** Text segment **
--

I mean this literally. One thing. Not a full morning routine, not a reinvention, not some five-step plan you'll abandon by Thursday. One small thing in your day that belongs to you and nobody else gets a vote on it.
For me, it was moving my body. Not to shrink, not to fix anything, just to feel like a person again instead of a service the household subscribed to. Some mornings that meant real weights. Some mornings it meant a walk around the block while the coffee got cold. The point was never the workout. The point was that for those minutes, I was doing something because chose it, and slowly that reminded me I still had a self that could choose.
You'd be shocked how much strength comes back through your body first. Not because your body is the goal, but because when you feel physically stronger, your brain starts believing you're capable again. Movement is one of the most honest ways I've found to feel like myself, and it costs nothing but the decision to start. If you want a general sense of what regular movement does for how you feel day to day, the CDC's overview of the benefits of physical activity lays it out plainly.
I'll say this too, because it's part of my own honest story: there was a stretch where I added peptides to what I was already doing, and I noticed I felt stronger and more like myself. That's my personal experience, not advice, not science, not something I'd ever tell you to run out and try. If you're curious about anything like that, that's a conversation for you and a professional who actually knows your body. I'm just a woman telling you what worked for me.
Here's something I had to learn the hard way. Somewhere in the diaper years, I started treating anything I wanted for myself as a luxury I had to earn. I'd get to me after the laundry, after the lunches, after everyone else was handled. Which meant never.
That's backwards. You are not the last item on the list. You're the person holding the whole list up. When you keep filing your own needs under "someday," you teach yourself, and honestly you teach your kids, that mom's wants don't count. That's not selfless. That's just slowly erasing yourself in front of the people who love you most.
So put yourself on the actual schedule. Not the leftover minutes. Real minutes, on purpose. It feels selfish for about a week. Then it feels like breathing.
I used to think staying myself and being a good mom were in competition. Like every hour I spent on me was an hour stolen from them. What I've come to believe is the opposite.

--

** Data listing **
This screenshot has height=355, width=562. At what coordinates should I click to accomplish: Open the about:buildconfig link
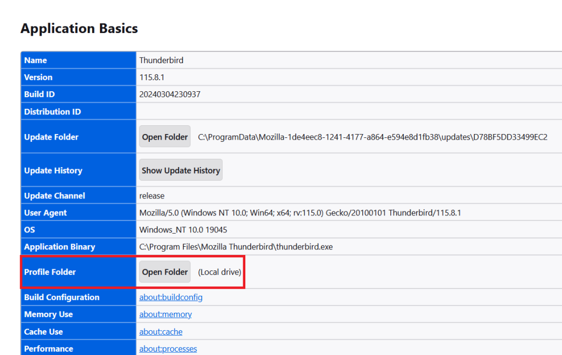(171, 297)
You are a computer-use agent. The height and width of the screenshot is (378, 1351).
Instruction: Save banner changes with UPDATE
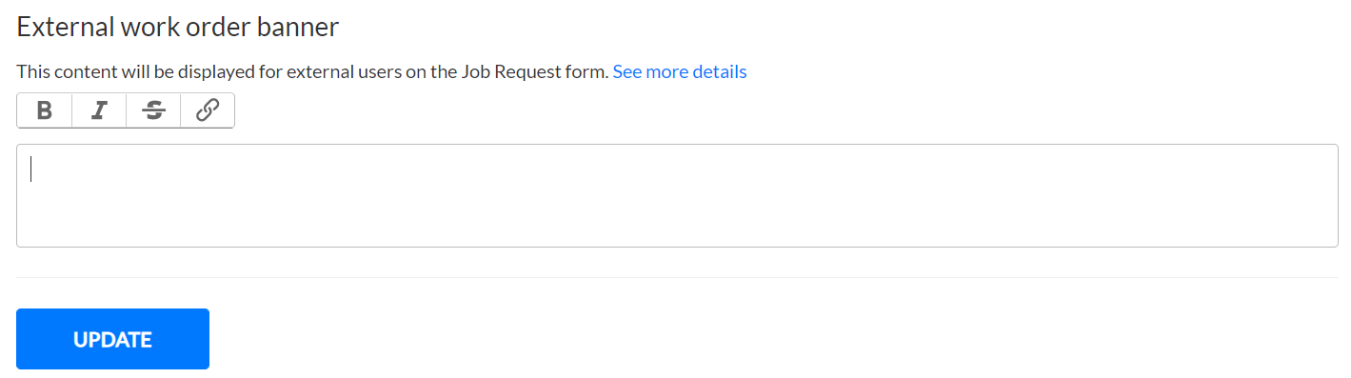(x=112, y=339)
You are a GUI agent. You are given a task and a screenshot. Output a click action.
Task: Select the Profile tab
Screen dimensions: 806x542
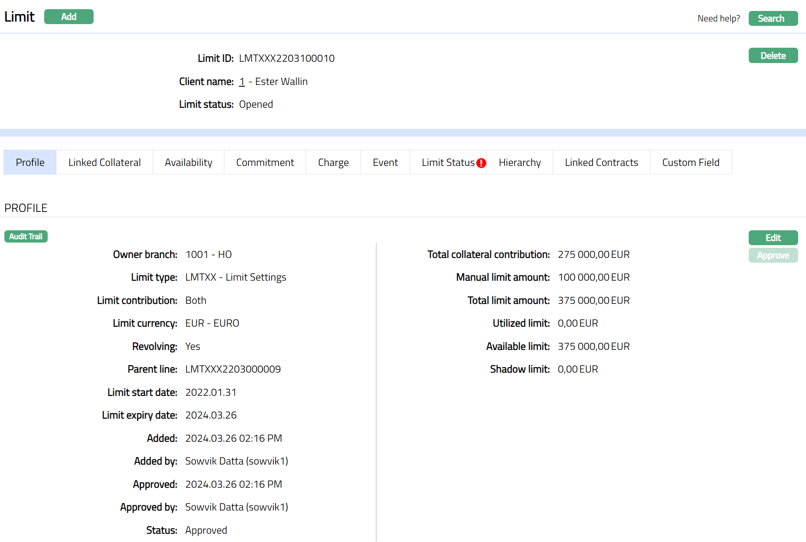coord(30,162)
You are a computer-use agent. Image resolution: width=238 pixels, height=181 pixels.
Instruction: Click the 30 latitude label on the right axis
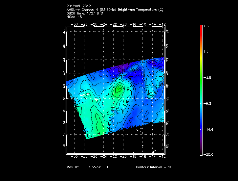(x=167, y=145)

--

** Exercise requirements **
[A] In the piece on making time for yourself, what one small thing did the writer pick for themselves?
[B] Repeat part of the piece on making time for yourself, starting at the words "I mean this" and ending after "that could choose.".
[C] Go on with the piece on making time for yourself, picking up right after its last sentence.

** Answer section **
[A] Moving their body.

[B]
I mean this literally. One thing. Not a full morning routine, not a reinvention, not some five-step plan you'll abandon by Thursday. One small thing in your day that belongs to you and nobody else gets a vote on it.
For me, it was moving my body. Not to shrink, not to fix anything, just to feel like a person again instead of a service the household subscribed to. Some mornings that meant real weights. Some mornings it meant a walk around the block while the coffee got cold. The point was never the workout. The point was that for those minutes, I was doing something because chose it, and slowly that reminded me I still had a self that could choose.

[C]
Your kids don't need a mother who vanished into their needs. They need to watch a woman decide she matters. They need to see you set a goal and chase it, mess it up, and try again. That's not a distraction from raising them. That is raising them. You're showing your daughters what a full woman looks like and showing your sons what a woman deserves. The version of you who takes up space is the better teacher, every single time.
God didn't hand you these roles and then ask you to disappear inside them. He built you as a whole person first. Being a mom is one of the biggest things you'll ever be, but it was never meant to be the only thing you are. Don't let the world, or the guilt, or the endless to-do list, dim the light He put in you.
Stop waiting to "find yourself" like she's a set of car keys you'll locate all at once. That's not how it works, and the waiting just keeps you stuck.
You find yourself in the doing. One walk. One decision you made without asking permission. One morning you did the thing that's just yours before the house woke up. You'll rebuild her the same way you built the mom you became, one ordinary day at a time, showing up before you feel ready.
Some mornings I put on a shirt that says something strong across the front, and honestly it helps. Not because a shirt changes anything, but because on the days I don't feel like her yet, it reminds me she's coming. That's all. A little nudge that says keep going.
You didn't lose yourself between the diapers and the carpool. You were carrying everyone. Now it's your turn to carry a little something for you, and I promise, she's closer than you think.